Deutschland ist weit davon entfernt, die Ziele der Klimakonferenz von Paris und die Vorgaben der UN-Nachhaltigkeitsagenda zu erreichen. Aktuell werden mehr als dreiviertel der deutschen Primärenergie importiert und stammen aus fossilen Quellen. Es bedürfe daher noch enormer Anstrengungen, um die selbst gesetzten Ziele auf der Basis einer Beibehaltung des aktuellen Wohlstandsniveaus zu erreichen, schreiben die Autoren einer neuen Studie der C4D-Beratungsagentur im Auftrag der Friedrich-Naumann-Stiftung.

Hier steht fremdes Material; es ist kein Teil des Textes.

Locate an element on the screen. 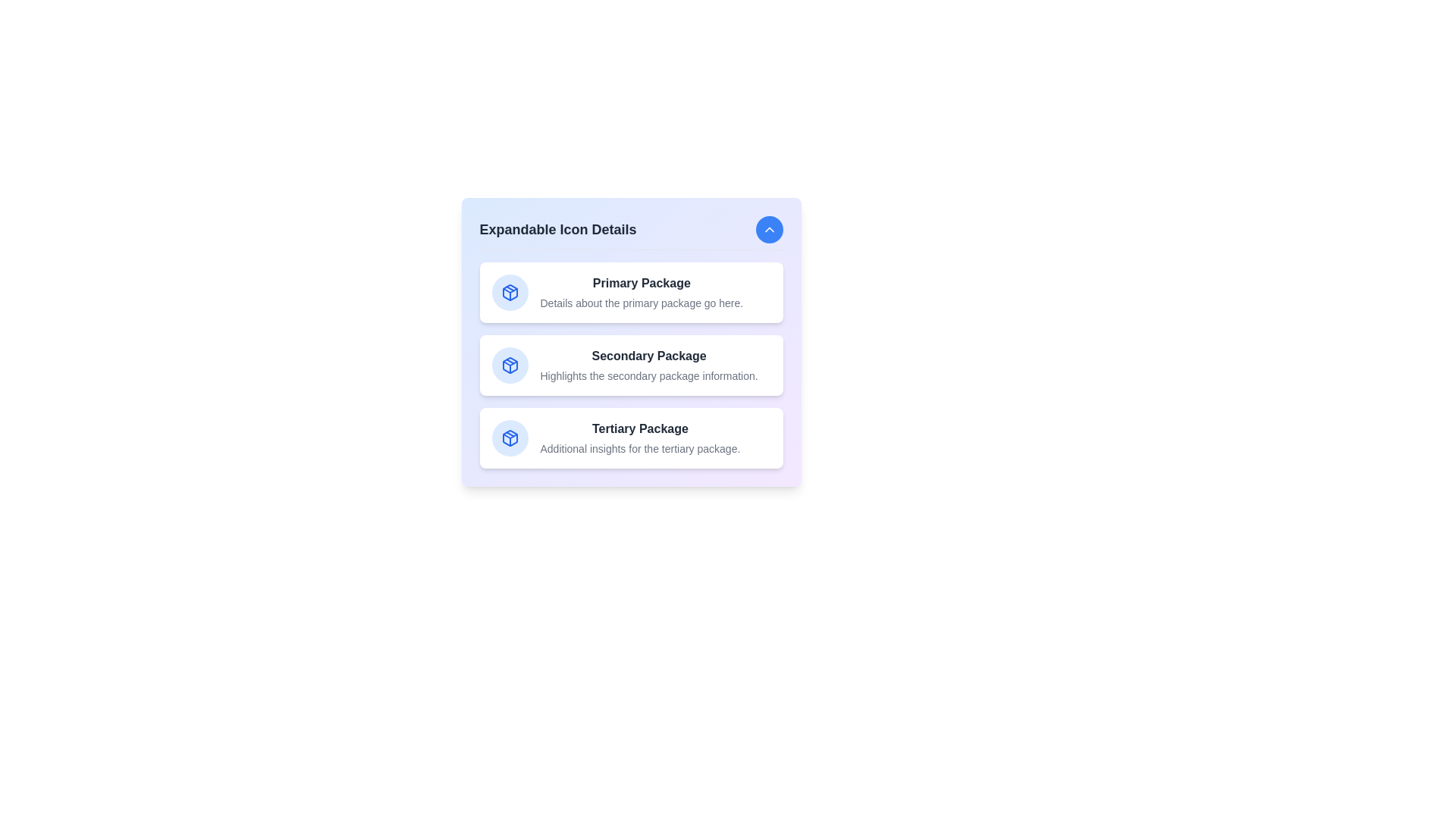 This screenshot has height=819, width=1456. the upward-pointing chevron icon button located in the upper-right corner of the 'Expandable Icon Details' card is located at coordinates (769, 230).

Aus den energiewirtschaftlichen Untersuchungen des künftigen Importbedarfs ergeben sich drei Kernbotschaften, die im Detail in der Studie erörtert werden: Der enorme Energiebedarf Deutschlands wird entweder durch das Verringern der Wirtschaftskraft gesenkt oder er wird durch den Import fossiler Energieträger gedeckt. Die Wahl nachhaltiger Energieträger sei zunächst ein wissenschaftliches Problem in Technik und Wirtschaft, so die Studie, und erst dann ein politisches – nicht umgekehrt. Es sei eine politische Entscheidung, in welchem Teil der Energiekette, von der Erzeugung bis zum Endverbrauch, der höchste Transformationsaufwand getrieben werde.
Importquellen breit streuen
Ein erfolgreiches Handelsportfolio für den Energieimport sollte geografisch und bei der Wahl der Energieträger immer möglichst vielfältig sein. Der Aufbau des Handelsportfolios müsse rasch geschehen und sich an zwei wesentlichen Fragen orientieren: Zu welchem Preis lassen sich die auf dem Weltmarkt stark nachgefragten Energieträger importieren und welche Exportgüter bietet Deutschland in den kommenden Jahrzehnten an, die andere energiehungrige Nationen nicht besser und günstiger erzeugen können?
Angelehnt an den 2050 Net Zero-Report der International Energy Agency (IEA) besteht laut der Studie das optimale Energiesystem aus einem Mix der bekannten Alternativen: Wind, Sonne und Kernkraft in erweiterten intelligenten Stromnetzen – und zwar im Verbund mit Wasserstoff und seinen Derivaten als essenzielle Speicher- und Transportmittel.
Zu wenig grüner Wasserstoff
Nach Auffassung der Studienautoren komme das wirtschaftliche und politische Umfeld in Deutschland langsam zu der Erkenntnis, dass die Ausbaupläne für eine Wasserstoffinfrastruktur nicht die nötigen Mengen bereitstellen. Zudem fokussiere man sich zu stark auf reinen Wasserstoff, der sehr hohe Anforderungen an die Infrastruktur hinsichtlich Speicherung und Transport stelle. Die Alternativen wie Methan, Ammoniak, Methanol und die höherwertigen Kohlenwasserstoffe, wie E-Fuels oder Syn-Fuels, seien ein international anerkannter „eleganter Weg, um die bestehende Infrastruktur mit CO2-neutralen Energieträgern per einfachem 'Drop-In', zu nutzen“. Möglich sei die Skalierung dieser Lösung zu Kosten, die nur unwesentlich über denen der fossilen Energieträger liegen.
Die Studie zeige eindeutig, dass die Alternative zu diesen Energieträgern eine Verlängerung des fossilen Zeitalters darstelle. Deshalb müsse der Aufbau eines internationalen Handelsportfolios für die genannten Energieträger priorisiert und möglichst schnell und zielgerichtet fortgeführt werden. Auch die Option der Kernfusion solle in eine langfristige Energieplanung für Deutschland aufgenommen werden.